# How old is the universe?

## Science

15 Apr 23

15 Apr 23

@metal-brain said

From 21:22 ..... without the sensationalist presentation

###### I can do that!
16 Apr 23

@metal-brain said
I cannot escape the earth by jumping. That is good evidence.
Then why do they call it a theory?

17 Apr 23

@athousandyoung said
Then why do they call it a theory?
Who is "they"?
I don't know of anyone who called gravity a theory but you.

Perhaps you are confusing the cause of gravity for gravity itself. Nobody disputes gravity, just the cause of gravity. I say gravity is caused by time dilation. What is causing the time dilation from mass? Matter. But why is matter causing time dilation?

###### I can do that!
18 Apr 23

@metal-brain said
Who is "they"?
I don't know of anyone who called gravity a theory but you.

Perhaps you are confusing the cause of gravity for gravity itself. Nobody disputes gravity, just the cause of gravity. I say gravity is caused by time dilation. What is causing the time dilation from mass? Matter. But why is matter causing time dilation?
https://www.sciencedirect.com/topics/earth-and-planetary-sciences/newton-theory

Newton's theory of gravity predicts that the gravitational force on any object is proportional to its mass, while his second law of motion predicts that the resulting acceleration is inversely proportional to the object's mass.
From: Encyclopedia of Physical Science and Technology (Third Edition), 2003

###### I can do that!
18 Apr 23

https://www.cfa.harvard.edu/research/science-field/einsteins-theory-gravitation

18 Apr 23
1 edit

@suzianne said
I have never (yes, never ) read anything you've posted that is even remotely correct. You are always, always wrong. At first, like some generous people here, I thought you were just trolling, because no one can be 100% wrong 100% of the time. But, no, you actually are. No matter the subject, you can be reliably counted on to be wrong about it. ALL THE TIME. You're like a freak of nature or something; you completely defy natural odds.
Took the words right out of my mouth.
I laugh at how he displays his ignorance so proudly.

###### Misfit Queen
19 Apr 23

@metal-brain said
Who is "they"?
I don't know of anyone who called gravity a theory but you.

Perhaps you are confusing the cause of gravity for gravity itself. Nobody disputes gravity, just the cause of gravity. I say gravity is caused by time dilation. What is causing the time dilation from mass? Matter. But why is matter causing time dilation?
You are an idiot, aren't you?

Can't remember a thing about being schooled on this numerous times, can you?

###### Über-Nerd
19 Apr 23
3 edits

@metal-brain said
That is another theory. Some people refer to that as the "big crunch theory". The expansion is accelerating so there is no sign of reversal. For that reason the big crunch theory is not as popular as it used to be.
No, you've missed the point. The point is this: we know what the expansion rate is and we know how far away the most distant visible objects are now. So we extrapolate, mathematically, how long must it have taken those objects to get where they are now, at this expansion rate.
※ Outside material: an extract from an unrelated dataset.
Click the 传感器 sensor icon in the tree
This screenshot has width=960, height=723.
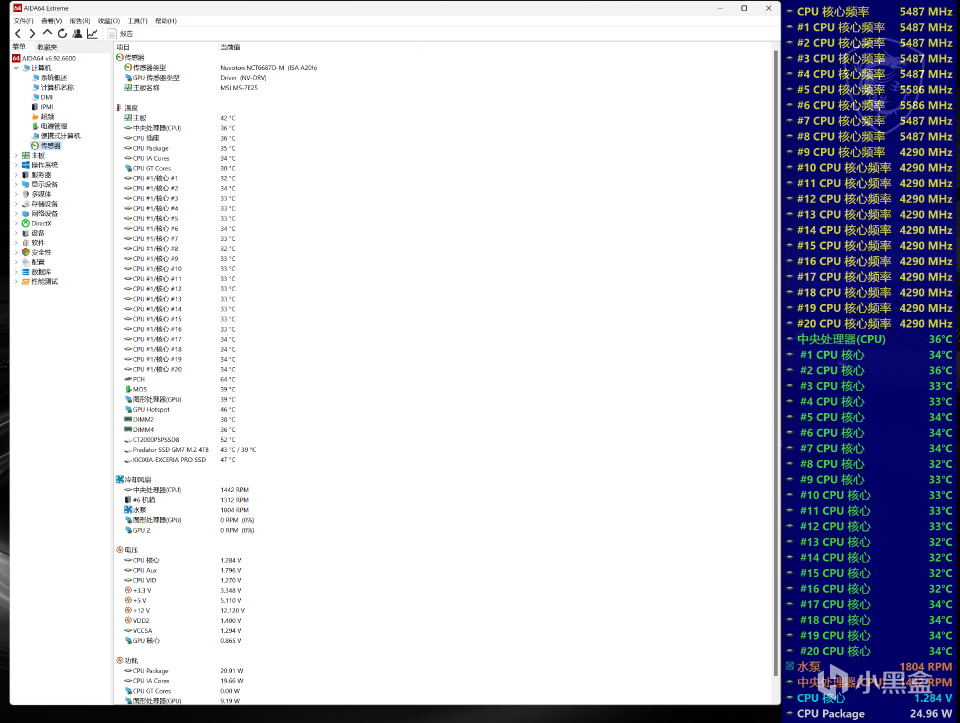tap(33, 144)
Just as measuring the speed of a car and knowing where it is now, we can calculate where it must have been an hour ago or two hours ago (without the car actually going into reverse to get there). In the case of the visible universe, we extrapolate backwards hypothetically (which does not mean that it ever will shrink backwards to a Big Crunch) to a moment of least expansion (an imaginary point) -- and that tells you how old the universe is, or, at any rate, how long it has been expanding. Whether it makes any sense to ask what happened 'before' it started expanding is another kettle of fish.

PS: Einstein's Theory of Relativity does not claim that nothing can go faster than c. What it claims is a) that no particle can be accelerated up to c if it was ever going slower than c. And b) that the possibility of particles which travel faster than c are not ruled out, provided that they stay moving faster than c. And c) that non-particles can at least theoretically move faster than c, and this is what is claimed for spacial (i.e., non-particle) inflation, namely, that space can expand faster than any particle within space.

20 Apr 23

@moonbus said
No, you've missed the point. The point is this: we know what the expansion rate is and we know how far away the most distant visible objects are now. So we extrapolate, mathematically, how long must it have taken those objects to get where they are now, at this expansion rate. Just as measuring the speed of a car and knowing where it is now, we can calculate where it must ha ...[text shortened]... (i.e., non-particle) inflation, namely, that space can expand faster than any particle within space.
"we know what the expansion rate is "

Great! What is it?

###### I can do that!
20 Apr 23

@metal-brain said
Who is "they"?
I don't know of anyone who called gravity a theory but you.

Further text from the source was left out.